10.1 Choice of Law and Jurisdiction. The construction, interpretation and performance of this Agreement shall be governed by and construed in accordance with the laws of the State of California without regard to any conflicts of law principles that would require the application of the laws of any other jurisdiction and subject to the exclusive jurisdiction of its federal or state courts in California. Any suit brought by either party against the other party for claims arising out of this Agreement shall be brought in the Supreme Court of the State of California, Stanislaus County. The parties consent to the jurisdiction of said courts and waive objection to the exercise of such jurisdiction on forum non convenience grounds or otherwise. The application of the UN Convention on Contracts for the International Sale of Goods is specifically excluded from this Agreement. Furthermore, in no event shall this Agreement become subject to the Uniform Computer Information Transactions Act (UCITA) even if passed by the state of governing law.

10.2 Notices. All notices, requests, demands and other communications of either Party, other than support requests, given to the other pursuant to this Agreement shall be in writing and sent by e-mail (with automatic confirmation of receipt), registered mail or overnight courier service to the Parties and shall be effective as of the day of receipt. Support requests will be make via the Suppliers WEB site. Notices to Supplier are to be made to the address in the opening paragraph of this Agreement and to You at the address provided in the Order.

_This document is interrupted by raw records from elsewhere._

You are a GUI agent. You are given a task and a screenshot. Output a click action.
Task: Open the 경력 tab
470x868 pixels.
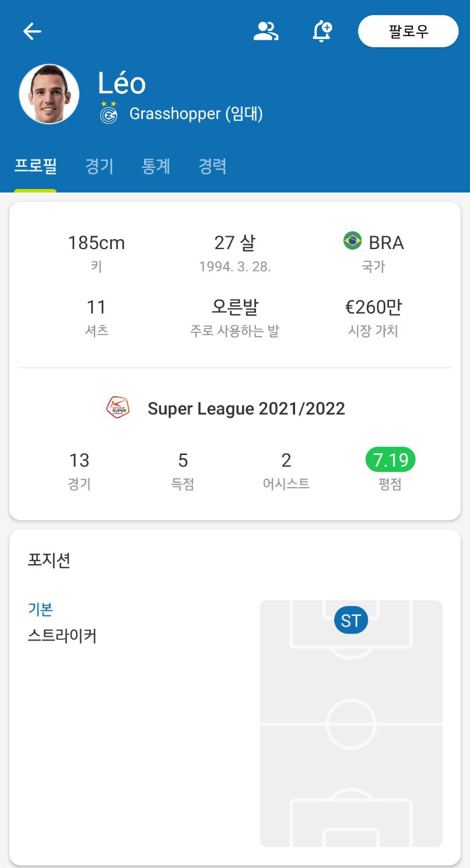212,166
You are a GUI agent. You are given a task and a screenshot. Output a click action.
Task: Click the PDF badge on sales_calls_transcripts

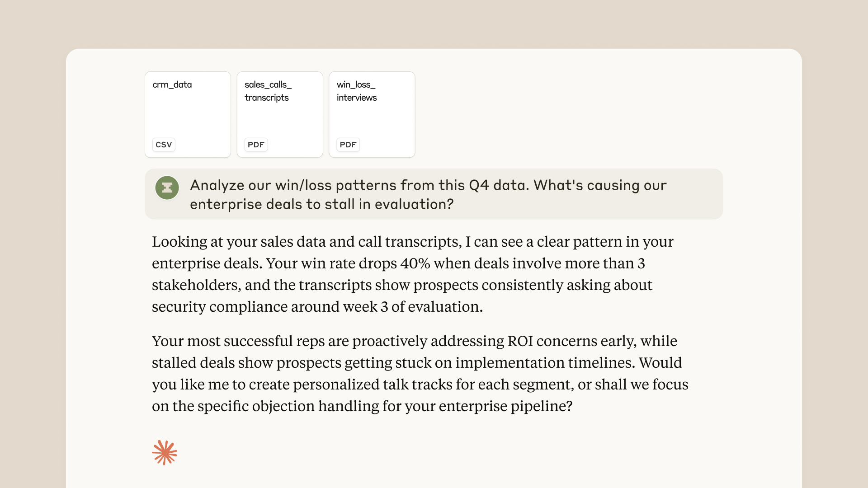tap(256, 145)
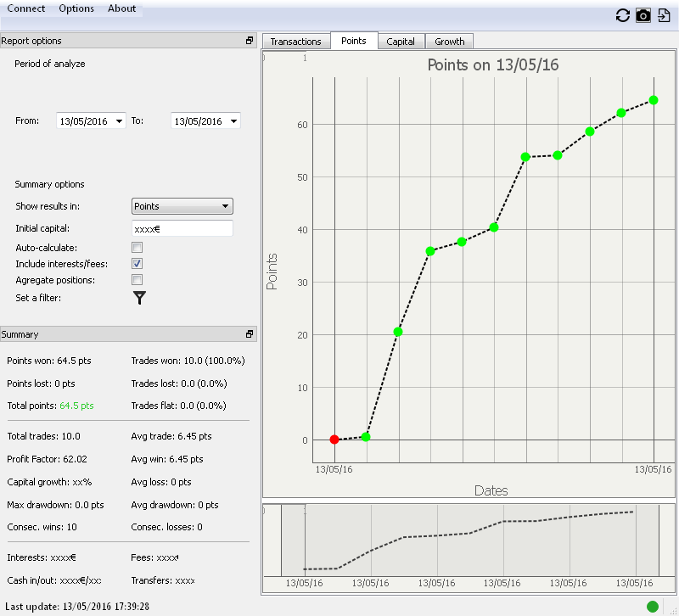Screen dimensions: 679x616
Task: Open the Connect menu
Action: coord(26,8)
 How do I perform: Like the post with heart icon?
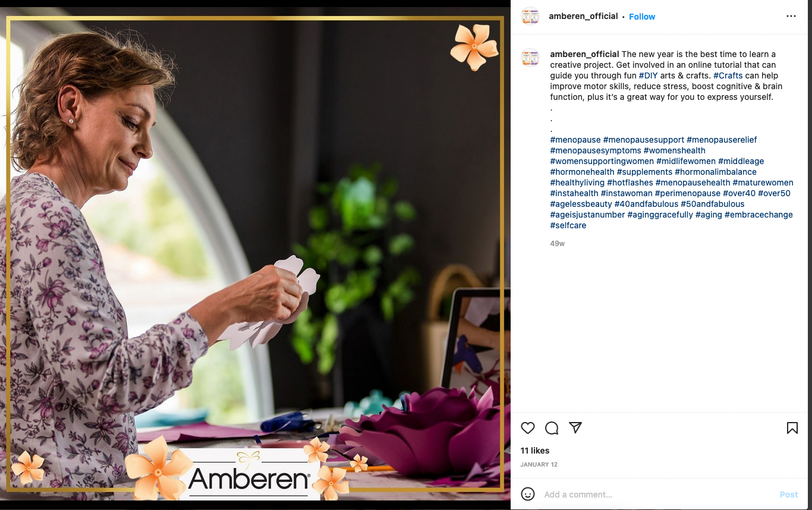click(x=528, y=428)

10.3 Assignment. This Agreement shall be binding upon the Parties' respective successors and permitted assigns. Neither Party, may assign this Agreement, and/or any of its rights and obligations hereunder, without the prior written consent of the other Party and any such attempted assignment shall be void except in connection with any change of control of Visualware, provided that the other party or parties involved in the change of control event are not competitors of You.

10.4 Supplier and all subcontractors shall comply with all U.S. export controls, laws and regulations.

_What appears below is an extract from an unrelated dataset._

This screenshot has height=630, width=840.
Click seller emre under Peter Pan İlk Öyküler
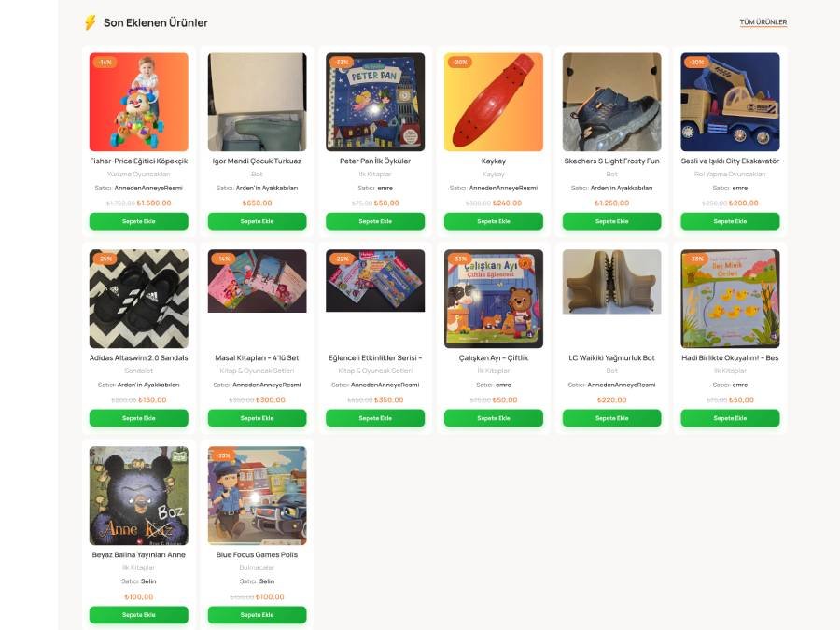[385, 188]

10.5 No Waiver. Either Party’s failure to enforce any provision of this Agreement or to exercise any option, shall not be construed as a waiver of such provision or affect the validity of this Agreement.

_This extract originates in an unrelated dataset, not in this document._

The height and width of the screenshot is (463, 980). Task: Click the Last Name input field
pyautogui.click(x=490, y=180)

10.6 Severability. If any provision or portion of this Agreement is determined to be invalid or unenforceable under any applicable statute or rule of law, it is only to that extent to be deemed omitted, and such invalidity or unenforceability shall not affect any other provision of this Agreement. This Agreement shall then be construed as if such unenforceable provision(s) had never been contained herein and the balance of the Agreement shall remain enforceable.

10.7 Survival of Obligations. The respective obligations of the parties under this Agreement that by their nature would continue beyond the termination, cancellation or expiration, shall survive any termination, cancellation or expiration, including, but not limited to, obligations to indemnify, insure and maintain confidentiality.

10.8 Counterparts. This Agreement may be executed in two or more counterparts, each of which will be deemed to be an original, and when taken together will constitute one and the same agreement. Delivery of an executed counterpart of a signature page by facsimile transmission or scanned image (e.g., .pdf or .tiff file extension name) as an attachment to e-mail shall be as effective as delivery of a manually executed counterpart of this Agreement.

10.9 Entire Agreement. This Agreement including any exhibits constitutes the entire agreement between the Parties in connection with the subject matter hereof and cancels and supersedes all prior and contemporaneous agreements, understandings, negotiations and discussions, whether oral or written, of the Parties. No amendment, alteration or modification of this Agreement shall be effective unless it is set forth in a writing signed by duly authorized representatives of both Parties.